Photography.  It's an amazing way to connect to nature.  It can allow you to immerse yourself in your surroundings.  It can help you see the details and get up close and personal.  It can also help you with identification (after the fact).  It gets you down and "in" the action and challenges you to think like your subject.  How fast is that bird?  Where will that insect jump to?  What is that rabbit moving towards?  Or it can be pictures of an inanimate object, the effects of the sun, wind and rain... It's just such a fun way to document your outdoor adventures.

I stumbled into nature photography by accident.  I started taking photos of plants for my job, documenting the month plants flowered and snapping pictures of new plants that could be added to the Grandmaitre nature reserve list.  Last year, I started taking photos for a personal project - collecting images of my favorite urban nature locations.  As I continued to take pictures of nature spots and plants (which are close to my heart) I noticed that neat insects were "guest starring" in my collection.  And now I'm even taking opportunities to photograph insects when they are not appearing on flora!

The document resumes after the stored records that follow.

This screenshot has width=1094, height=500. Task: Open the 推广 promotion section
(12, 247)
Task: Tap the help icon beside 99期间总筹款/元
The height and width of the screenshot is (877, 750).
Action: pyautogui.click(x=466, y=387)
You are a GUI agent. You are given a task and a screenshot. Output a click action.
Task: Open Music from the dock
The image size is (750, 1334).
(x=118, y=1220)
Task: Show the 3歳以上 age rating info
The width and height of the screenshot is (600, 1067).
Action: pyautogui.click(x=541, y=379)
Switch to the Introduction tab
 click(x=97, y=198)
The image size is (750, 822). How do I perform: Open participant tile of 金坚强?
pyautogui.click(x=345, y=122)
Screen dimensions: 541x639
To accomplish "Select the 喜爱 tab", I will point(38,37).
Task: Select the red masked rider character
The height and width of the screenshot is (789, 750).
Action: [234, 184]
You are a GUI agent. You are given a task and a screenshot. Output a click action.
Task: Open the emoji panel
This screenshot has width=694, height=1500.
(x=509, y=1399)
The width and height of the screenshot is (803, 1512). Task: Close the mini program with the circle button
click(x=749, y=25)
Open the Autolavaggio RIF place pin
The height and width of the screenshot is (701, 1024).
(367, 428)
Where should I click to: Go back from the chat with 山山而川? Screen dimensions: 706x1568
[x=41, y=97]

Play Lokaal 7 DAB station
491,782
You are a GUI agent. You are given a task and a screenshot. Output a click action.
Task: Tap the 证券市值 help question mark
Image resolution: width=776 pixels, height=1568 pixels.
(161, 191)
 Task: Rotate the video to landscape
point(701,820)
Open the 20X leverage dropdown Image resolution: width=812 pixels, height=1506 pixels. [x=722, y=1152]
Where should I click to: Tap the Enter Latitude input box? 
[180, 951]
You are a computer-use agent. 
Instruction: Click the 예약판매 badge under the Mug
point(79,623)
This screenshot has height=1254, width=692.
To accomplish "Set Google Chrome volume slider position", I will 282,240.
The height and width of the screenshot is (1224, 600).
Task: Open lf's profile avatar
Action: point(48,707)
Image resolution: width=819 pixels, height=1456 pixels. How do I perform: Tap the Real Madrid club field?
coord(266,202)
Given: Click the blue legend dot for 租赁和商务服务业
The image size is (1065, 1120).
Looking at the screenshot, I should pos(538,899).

There is a whole micro world buzzing and munching and weaving just under our radar and I only notice it when I stop for a bit and look closely.  The web of life is so intricate.  A naturalized flower (that is seen as a weed by many) can actually be an important ecological link.  That milkweed supports more than just monarchs.  The simple Bladder Campion and Daisy Fleabane offers up pollen and nectar to insects that I can't even name!  (And this month I saw so many mama spiders moving egg sacs as I weeded gardens for my landscaping job.)  Getting out a camera slows my high-speed life down and allows me to refocus on the incredible details found outside.  It's made me see everything from a different perspective and highlights that we're all connected in more ways than I've ever imagined.

This is what photography is for me right now.  But photography can be so many things - not just plants or insects!  There is so much to photograph in nature.

For those who want to add to their "life list" - getting out with a camera can augment the birding experience.  Or you can take a picture of a single object - as in the example of "That Tree" project ( a year long photography project of photographing a Burr Oak).  You don't even have to have a fancy camera!  Sunsets are a favorite subject of some including Nancy in Ottawa and documenting a ravine walk was a weekly and sometimes daily account for Jane Flanagan last fall in Toronto.

Photography can be a creative, meditative and challenging hobby.  And it can get you outside!